The Fish and Game division has taken a step additional by closing the river to fishing, searching and trapping all the best way to Idaho Highway 46 at Clear Lakes close to Buhl, Thompson mentioned.
Other our bodies of water are closed as a precaution, together with Murtaugh Lake, Dierkes Lake, Wilson Lake, Oakley Reservoir, Box Canyon, Salmon Falls Creek Reservoir, and now Lake Walcott on the Snake River in Minidoka County.
If the mussels unfold unchecked in Idaho, it might cost the state lots of of tens of millions of {dollars} in precise and oblique prices, mentioned Braden Jensen, director of governmental affairs for Idaho Farm Bureau Federation.
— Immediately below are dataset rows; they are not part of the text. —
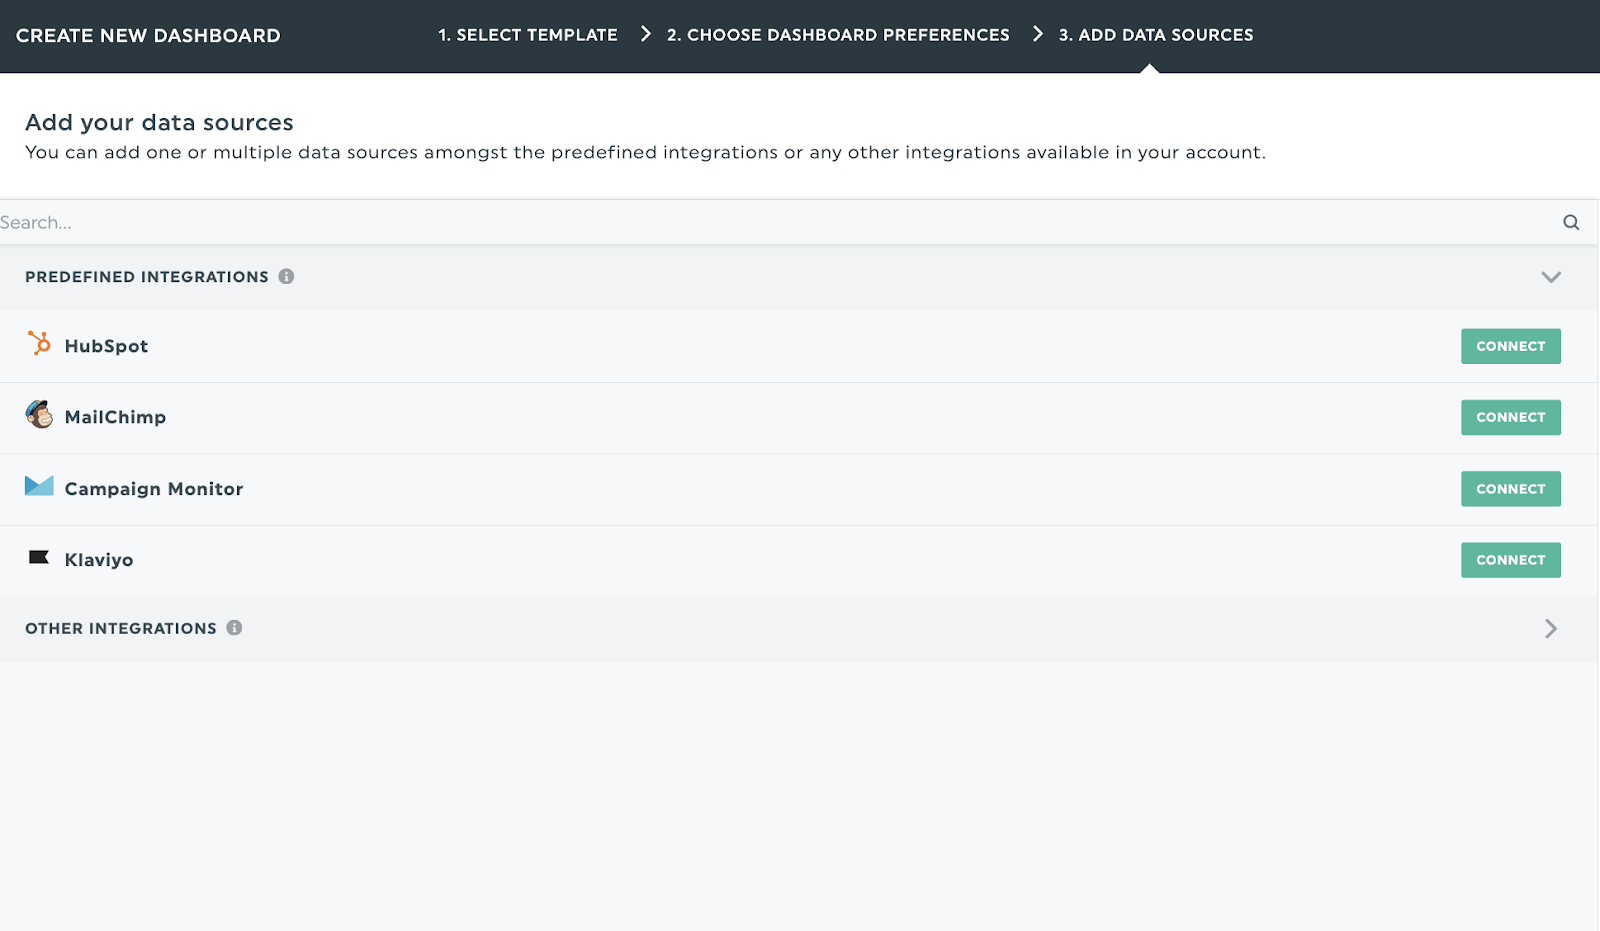Focus the Search data sources field
The height and width of the screenshot is (931, 1600).
click(x=780, y=222)
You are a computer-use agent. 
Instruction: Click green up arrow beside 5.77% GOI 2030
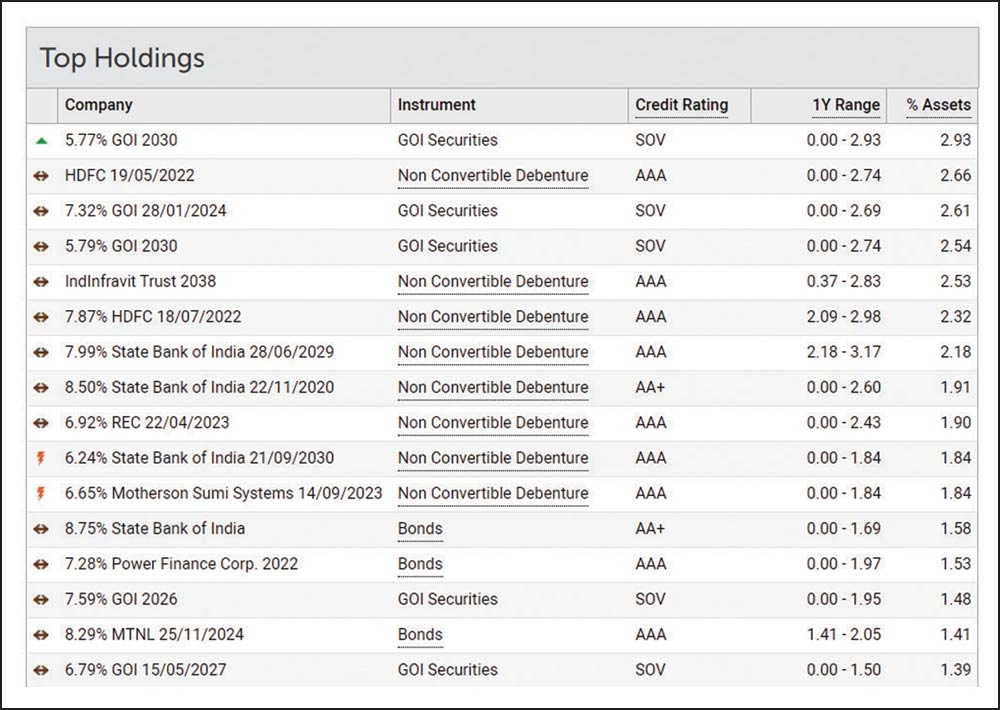41,141
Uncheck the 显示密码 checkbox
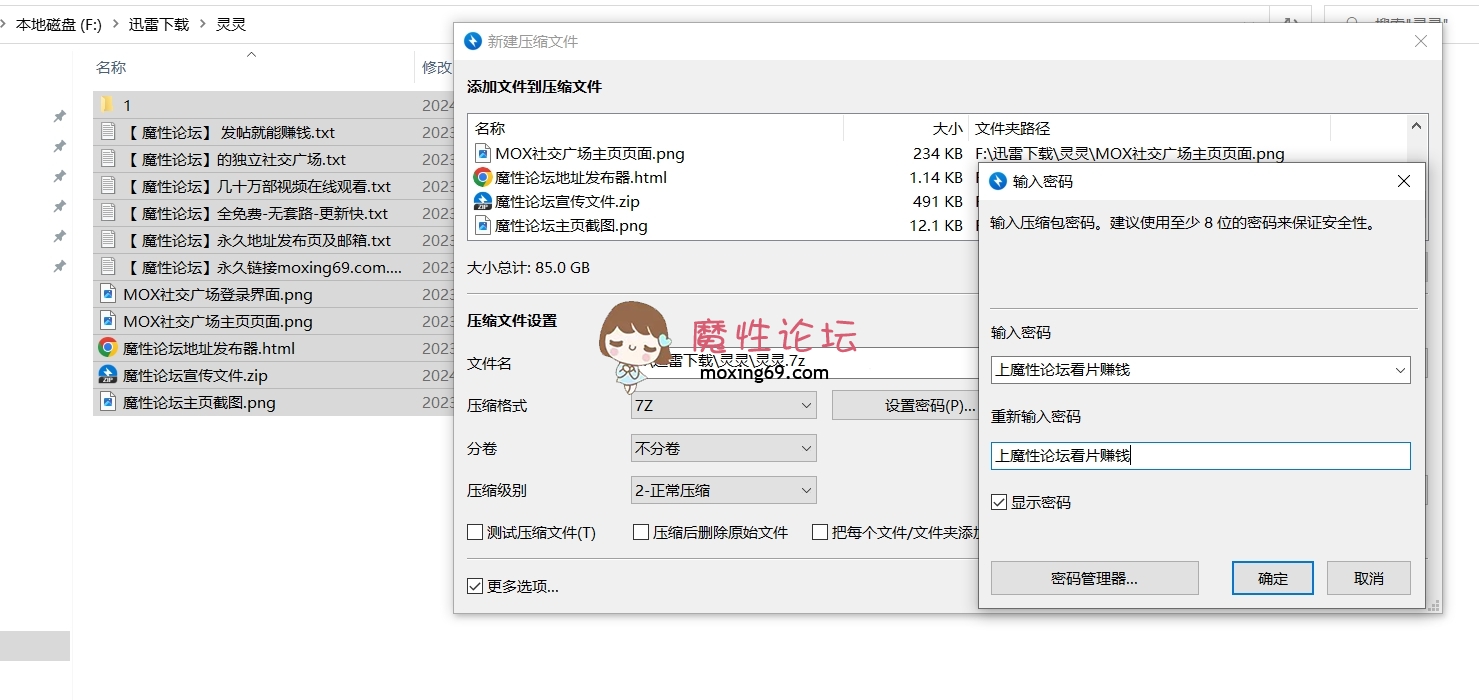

“If they become established here, they will have an extreme cost to deal with,” Jensen mentioned in a press release. “I think it’s incumbent upon all of us to do our part to be really conscientious of what we’re putting into the water, and where our watercraft and other possible conveyances have been before. I would really encourage people to take heed to the state’s campaign: clean, drain and dry these things that go into the river, every single time.”
“We have to maintain the message in entrance of individuals,” he mentioned. “Even dogs ought to keep out of the river.”
Mychel Matthews is the managing editor on the Times-News. Contact Matthews at [email protected] or 208-735-3233.